Aomamé pénètre par hasard (peut-être pas ?) dans un monde parallèle qui se déroule pendant l’année 1Q84 (Q et 9 se prononcent de la même façon en japonais). Il y brille deux lunes. Une mission lui est allouée : éliminer le gourou de la secte des Précurseurs. Sa mission accomplie, Aomamé devra se terrer dans un appartement en lisant Proust.
Tengo se voit confier la mission de réécrire le livre de la très jeune Ériko Fukaéri, La chrysalide le l’air, qui décrit un monde où il est question de « Little people », de DAUGHTER/MOTHER, de PERCEIVER/RECEIVER. Ce livre écrit par une ancienne adepte de la secte devient un best-seller. Sa mission accomplie, Tengo devra essayer de renouer des liens avec son père dans la Ville des Chats.

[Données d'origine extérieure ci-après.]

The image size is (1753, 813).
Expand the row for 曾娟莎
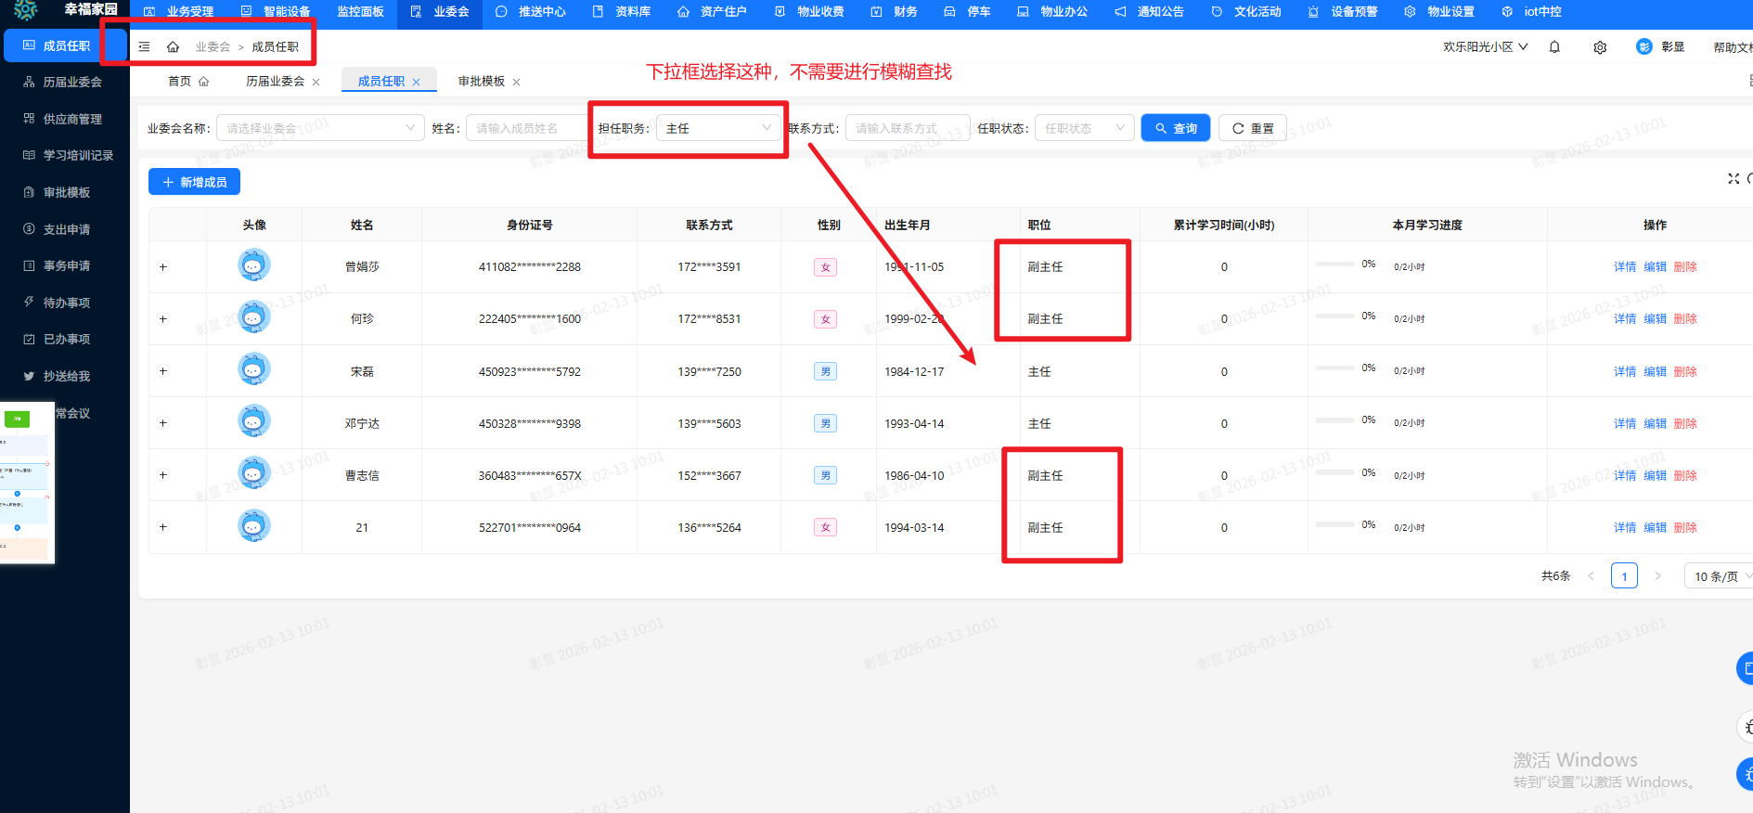click(x=163, y=267)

Entre ces deux protagonistes, un troisième personnage, le disgracieux mais ingénieux Ushigawa, tente de retrouver l’un en suivant l’autre. Aomamé et Tengo mènent leurs histoires en parallèle. Et pourtant leur seul désir profond n’est-il pas de se trouver ? Ce pourrait être la seule possibilité de se retrouver dans le monde réel. « Chacun de nous a nommé ce monde avec des mots différents. Moi, je l’ai appelé “l’année 1Q84”, et Tengo “La Ville des Chats”. Ces termes désignent cependant une même réalité. »
L’écriture de Murakami est fluide, souvent charnelle, toujours imagée, et les comparaisons et les métaphores sont omniprésentes, souvent inattendues voire insolites (« Autour d’eux, la ville nocturne s’écoulait comme un courant marin coloré par des protozoaires luminescents »). Un problème de taille sur ce triptyque : pourquoi 3 tomes là où un seul aurait été suffisant, en évitant parfois la dilution ? Et un bémol sur le fond : je suis moins transporté par ce livre que par le parcours initiatique décrit dans une œuvre puissante comme Kafka sur le rivage.